[Saved entries]

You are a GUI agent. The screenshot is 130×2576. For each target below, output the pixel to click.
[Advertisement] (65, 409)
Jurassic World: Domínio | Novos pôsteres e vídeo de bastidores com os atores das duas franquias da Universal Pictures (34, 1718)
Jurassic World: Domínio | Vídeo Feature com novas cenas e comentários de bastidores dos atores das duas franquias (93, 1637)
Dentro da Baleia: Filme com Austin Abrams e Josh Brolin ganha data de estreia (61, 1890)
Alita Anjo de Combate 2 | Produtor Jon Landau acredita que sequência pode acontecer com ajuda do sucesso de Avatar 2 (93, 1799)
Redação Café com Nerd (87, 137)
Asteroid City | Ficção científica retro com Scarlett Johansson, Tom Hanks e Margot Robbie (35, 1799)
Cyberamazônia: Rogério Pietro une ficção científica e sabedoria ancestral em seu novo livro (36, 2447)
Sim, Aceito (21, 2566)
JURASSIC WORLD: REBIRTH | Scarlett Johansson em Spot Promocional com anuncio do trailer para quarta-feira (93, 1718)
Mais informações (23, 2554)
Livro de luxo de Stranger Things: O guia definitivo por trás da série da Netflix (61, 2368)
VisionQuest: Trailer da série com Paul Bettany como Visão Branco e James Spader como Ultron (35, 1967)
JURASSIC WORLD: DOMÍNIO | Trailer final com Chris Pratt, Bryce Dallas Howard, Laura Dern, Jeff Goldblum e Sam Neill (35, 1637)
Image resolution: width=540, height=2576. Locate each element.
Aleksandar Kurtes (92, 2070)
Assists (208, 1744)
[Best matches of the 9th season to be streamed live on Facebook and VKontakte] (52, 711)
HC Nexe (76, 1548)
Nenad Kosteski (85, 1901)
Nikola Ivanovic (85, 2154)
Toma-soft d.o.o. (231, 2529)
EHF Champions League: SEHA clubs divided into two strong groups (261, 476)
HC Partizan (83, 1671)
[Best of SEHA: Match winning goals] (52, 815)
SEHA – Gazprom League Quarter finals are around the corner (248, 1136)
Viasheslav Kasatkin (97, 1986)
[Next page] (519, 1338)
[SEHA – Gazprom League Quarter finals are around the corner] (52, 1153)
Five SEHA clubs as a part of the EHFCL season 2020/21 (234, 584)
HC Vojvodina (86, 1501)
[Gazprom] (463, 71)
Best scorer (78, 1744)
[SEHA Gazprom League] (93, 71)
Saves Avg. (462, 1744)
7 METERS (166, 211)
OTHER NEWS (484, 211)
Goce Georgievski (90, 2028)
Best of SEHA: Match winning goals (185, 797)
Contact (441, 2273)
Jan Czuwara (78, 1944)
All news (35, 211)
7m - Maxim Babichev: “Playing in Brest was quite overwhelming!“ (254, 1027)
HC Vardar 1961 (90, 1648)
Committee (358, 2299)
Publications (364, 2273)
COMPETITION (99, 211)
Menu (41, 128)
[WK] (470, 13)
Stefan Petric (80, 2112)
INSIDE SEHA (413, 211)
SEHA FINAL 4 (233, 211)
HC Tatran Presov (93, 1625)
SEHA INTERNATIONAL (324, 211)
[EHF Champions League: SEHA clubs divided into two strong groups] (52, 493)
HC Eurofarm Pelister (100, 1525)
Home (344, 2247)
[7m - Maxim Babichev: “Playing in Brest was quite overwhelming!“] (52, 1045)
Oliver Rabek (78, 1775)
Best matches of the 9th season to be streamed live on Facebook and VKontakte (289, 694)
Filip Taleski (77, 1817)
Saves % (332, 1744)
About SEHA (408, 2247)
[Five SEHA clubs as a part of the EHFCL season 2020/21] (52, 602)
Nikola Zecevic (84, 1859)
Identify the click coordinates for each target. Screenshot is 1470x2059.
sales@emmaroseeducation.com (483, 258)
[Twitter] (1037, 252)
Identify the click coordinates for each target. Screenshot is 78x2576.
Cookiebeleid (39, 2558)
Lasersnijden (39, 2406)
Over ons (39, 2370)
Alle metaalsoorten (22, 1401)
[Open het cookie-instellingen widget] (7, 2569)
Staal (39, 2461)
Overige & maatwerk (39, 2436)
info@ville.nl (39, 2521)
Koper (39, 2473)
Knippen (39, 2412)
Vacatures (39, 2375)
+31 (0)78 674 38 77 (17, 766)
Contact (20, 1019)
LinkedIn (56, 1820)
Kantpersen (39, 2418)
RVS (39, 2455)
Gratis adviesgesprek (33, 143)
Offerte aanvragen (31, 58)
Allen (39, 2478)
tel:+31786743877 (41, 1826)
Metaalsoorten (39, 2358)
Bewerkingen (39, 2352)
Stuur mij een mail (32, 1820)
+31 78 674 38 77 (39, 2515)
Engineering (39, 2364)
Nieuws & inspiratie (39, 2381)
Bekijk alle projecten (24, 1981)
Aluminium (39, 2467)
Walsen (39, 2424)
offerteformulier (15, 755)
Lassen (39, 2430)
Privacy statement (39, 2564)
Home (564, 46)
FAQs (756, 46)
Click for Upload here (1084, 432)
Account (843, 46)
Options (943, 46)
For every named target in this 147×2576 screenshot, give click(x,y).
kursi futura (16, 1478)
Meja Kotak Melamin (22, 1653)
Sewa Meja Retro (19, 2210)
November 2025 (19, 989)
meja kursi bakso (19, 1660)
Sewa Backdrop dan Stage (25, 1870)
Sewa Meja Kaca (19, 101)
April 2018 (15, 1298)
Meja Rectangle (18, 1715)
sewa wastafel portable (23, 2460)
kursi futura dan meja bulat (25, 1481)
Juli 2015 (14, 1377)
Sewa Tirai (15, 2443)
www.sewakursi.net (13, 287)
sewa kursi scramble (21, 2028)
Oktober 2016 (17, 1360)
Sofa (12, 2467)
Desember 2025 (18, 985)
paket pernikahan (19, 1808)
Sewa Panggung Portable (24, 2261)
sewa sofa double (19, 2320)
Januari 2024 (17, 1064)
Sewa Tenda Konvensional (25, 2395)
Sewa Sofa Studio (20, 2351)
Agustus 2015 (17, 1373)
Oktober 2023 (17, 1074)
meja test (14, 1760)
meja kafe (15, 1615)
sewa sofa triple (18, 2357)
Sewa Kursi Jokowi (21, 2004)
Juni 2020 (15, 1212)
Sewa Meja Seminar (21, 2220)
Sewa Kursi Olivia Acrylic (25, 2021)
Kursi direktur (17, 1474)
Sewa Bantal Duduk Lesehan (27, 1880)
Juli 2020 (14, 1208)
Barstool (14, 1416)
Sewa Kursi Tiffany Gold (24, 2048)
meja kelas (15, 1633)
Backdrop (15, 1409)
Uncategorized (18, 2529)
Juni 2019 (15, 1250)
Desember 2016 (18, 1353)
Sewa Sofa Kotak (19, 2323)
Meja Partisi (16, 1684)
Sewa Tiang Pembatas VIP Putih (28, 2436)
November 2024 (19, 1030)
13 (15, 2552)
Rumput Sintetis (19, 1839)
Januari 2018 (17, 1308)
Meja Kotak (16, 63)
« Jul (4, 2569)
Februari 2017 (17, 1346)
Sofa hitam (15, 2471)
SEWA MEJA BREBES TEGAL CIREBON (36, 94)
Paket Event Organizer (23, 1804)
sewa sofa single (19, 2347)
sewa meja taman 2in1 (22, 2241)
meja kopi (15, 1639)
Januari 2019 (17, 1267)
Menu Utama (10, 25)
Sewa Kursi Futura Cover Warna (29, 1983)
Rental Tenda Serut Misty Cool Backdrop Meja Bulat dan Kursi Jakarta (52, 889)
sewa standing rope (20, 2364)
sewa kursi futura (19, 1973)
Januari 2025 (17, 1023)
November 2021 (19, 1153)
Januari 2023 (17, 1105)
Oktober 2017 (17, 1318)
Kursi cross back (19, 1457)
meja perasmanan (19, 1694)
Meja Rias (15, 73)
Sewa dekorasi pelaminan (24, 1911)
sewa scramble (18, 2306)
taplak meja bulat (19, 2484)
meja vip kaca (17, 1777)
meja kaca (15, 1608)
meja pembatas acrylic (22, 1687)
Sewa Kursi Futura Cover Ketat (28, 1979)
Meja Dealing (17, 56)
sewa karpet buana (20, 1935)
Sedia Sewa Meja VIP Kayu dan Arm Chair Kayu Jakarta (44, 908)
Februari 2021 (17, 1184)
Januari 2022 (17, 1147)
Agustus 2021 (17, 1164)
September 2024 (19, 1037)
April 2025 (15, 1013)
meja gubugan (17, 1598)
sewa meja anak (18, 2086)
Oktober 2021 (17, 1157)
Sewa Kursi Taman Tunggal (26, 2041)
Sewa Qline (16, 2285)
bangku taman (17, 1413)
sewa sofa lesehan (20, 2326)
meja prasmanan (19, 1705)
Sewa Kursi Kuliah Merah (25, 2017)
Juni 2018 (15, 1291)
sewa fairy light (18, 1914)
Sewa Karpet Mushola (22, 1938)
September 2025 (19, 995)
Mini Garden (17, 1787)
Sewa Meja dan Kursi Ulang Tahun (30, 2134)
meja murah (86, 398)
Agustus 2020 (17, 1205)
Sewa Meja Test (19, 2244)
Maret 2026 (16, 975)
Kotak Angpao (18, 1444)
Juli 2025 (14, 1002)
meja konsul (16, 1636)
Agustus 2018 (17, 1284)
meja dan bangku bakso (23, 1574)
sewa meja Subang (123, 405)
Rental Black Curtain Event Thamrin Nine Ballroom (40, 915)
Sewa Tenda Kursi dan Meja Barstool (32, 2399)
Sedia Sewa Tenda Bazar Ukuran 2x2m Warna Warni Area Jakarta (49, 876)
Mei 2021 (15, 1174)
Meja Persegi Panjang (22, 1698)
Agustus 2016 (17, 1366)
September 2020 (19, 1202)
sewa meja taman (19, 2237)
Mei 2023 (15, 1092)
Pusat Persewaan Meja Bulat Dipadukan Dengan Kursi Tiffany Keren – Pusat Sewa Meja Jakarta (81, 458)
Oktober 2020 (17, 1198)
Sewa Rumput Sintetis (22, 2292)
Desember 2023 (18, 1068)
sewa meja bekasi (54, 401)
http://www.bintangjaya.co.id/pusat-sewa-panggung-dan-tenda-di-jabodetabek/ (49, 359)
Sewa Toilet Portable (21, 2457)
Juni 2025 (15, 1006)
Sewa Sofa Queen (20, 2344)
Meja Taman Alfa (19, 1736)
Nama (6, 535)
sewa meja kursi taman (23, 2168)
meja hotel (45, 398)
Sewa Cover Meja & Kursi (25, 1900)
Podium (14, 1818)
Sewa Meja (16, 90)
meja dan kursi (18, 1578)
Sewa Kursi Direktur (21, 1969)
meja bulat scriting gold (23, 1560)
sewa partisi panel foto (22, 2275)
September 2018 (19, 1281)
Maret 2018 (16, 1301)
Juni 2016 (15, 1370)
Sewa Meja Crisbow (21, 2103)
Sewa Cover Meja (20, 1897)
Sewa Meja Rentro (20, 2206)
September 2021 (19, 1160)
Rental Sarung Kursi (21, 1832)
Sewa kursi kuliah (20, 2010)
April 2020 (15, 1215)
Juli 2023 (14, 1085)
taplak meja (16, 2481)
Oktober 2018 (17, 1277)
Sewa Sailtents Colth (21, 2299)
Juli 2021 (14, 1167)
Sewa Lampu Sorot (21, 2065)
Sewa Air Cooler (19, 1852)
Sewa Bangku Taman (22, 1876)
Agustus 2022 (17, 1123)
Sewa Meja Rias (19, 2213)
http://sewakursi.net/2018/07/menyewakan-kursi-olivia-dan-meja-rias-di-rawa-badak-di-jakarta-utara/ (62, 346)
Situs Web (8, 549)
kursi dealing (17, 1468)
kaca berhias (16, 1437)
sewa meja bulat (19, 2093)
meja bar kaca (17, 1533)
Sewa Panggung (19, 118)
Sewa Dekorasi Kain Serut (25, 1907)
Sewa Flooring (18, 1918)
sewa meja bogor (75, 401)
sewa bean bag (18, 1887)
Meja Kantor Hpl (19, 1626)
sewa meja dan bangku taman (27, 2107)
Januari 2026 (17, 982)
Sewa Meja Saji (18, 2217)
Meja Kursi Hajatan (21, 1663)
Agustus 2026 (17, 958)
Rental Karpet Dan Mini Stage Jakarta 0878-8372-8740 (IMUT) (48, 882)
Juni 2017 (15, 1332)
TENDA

# Task directions
Could you return exactly the lines above from the line with "Uncategorized (18, 2529)" to the line with "Rental Black Curtain", both included, and nothing else?

# Completed exercise
Uncategorized (18, 2529)
Juni 2019 (15, 1250)
Desember 2016 (18, 1353)
Sewa Sofa Kotak (19, 2323)
Meja Partisi (16, 1684)
Sewa Tiang Pembatas VIP Putih (28, 2436)
November 2024 (19, 1030)
13 (15, 2552)
Rumput Sintetis (19, 1839)
Januari 2018 (17, 1308)
Meja Kotak (16, 63)
« Jul (4, 2569)
Februari 2017 (17, 1346)
Sofa hitam (15, 2471)
SEWA MEJA BREBES TEGAL CIREBON (36, 94)
Paket Event Organizer (23, 1804)
sewa sofa single (19, 2347)
sewa meja taman 2in1 (22, 2241)
meja kopi (15, 1639)
Januari 2019 (17, 1267)
Menu Utama (10, 25)
Sewa Kursi Futura Cover Warna (29, 1983)
Rental Tenda Serut Misty Cool Backdrop Meja Bulat dan Kursi Jakarta (52, 889)
sewa standing rope (20, 2364)
sewa kursi futura (19, 1973)
Januari 2025 (17, 1023)
November 2021 (19, 1153)
Januari 2023 (17, 1105)
Oktober 2017 (17, 1318)
Kursi cross back (19, 1457)
meja perasmanan (19, 1694)
Meja Rias (15, 73)
Sewa dekorasi pelaminan (24, 1911)
sewa scramble (18, 2306)
taplak meja bulat (19, 2484)
meja vip kaca (17, 1777)
meja kaca (15, 1608)
meja pembatas acrylic (22, 1687)
Sewa Kursi Futura Cover Ketat (28, 1979)
Meja Dealing (17, 56)
sewa karpet buana (20, 1935)
Sedia Sewa Meja VIP Kayu dan Arm Chair Kayu Jakarta (44, 908)
Februari 2021 (17, 1184)
Januari 2022 (17, 1147)
Agustus 2021 (17, 1164)
September 2024 (19, 1037)
April 2025 (15, 1013)
meja gubugan (17, 1598)
sewa meja anak (18, 2086)
Oktober 2021 (17, 1157)
Sewa Kursi Taman Tunggal (26, 2041)
Sewa Qline (16, 2285)
bangku taman (17, 1413)
sewa sofa lesehan (20, 2326)
meja prasmanan (19, 1705)
Sewa Kursi Kuliah Merah (25, 2017)
Juni 2018 (15, 1291)
sewa fairy light (18, 1914)
Sewa Karpet Mushola (22, 1938)
September 2025 (19, 995)
Mini Garden (17, 1787)
Sewa Meja dan Kursi Ulang Tahun (30, 2134)
meja murah (86, 398)
Agustus 2020 (17, 1205)
Sewa Meja Test (19, 2244)
Maret 2026 (16, 975)
Kotak Angpao (18, 1444)
Juli 2025 (14, 1002)
meja konsul (16, 1636)
Agustus 2018 (17, 1284)
meja dan bangku bakso (23, 1574)
sewa meja Subang (123, 405)
Rental Black Curtain Event Thamrin Nine Ballroom (40, 915)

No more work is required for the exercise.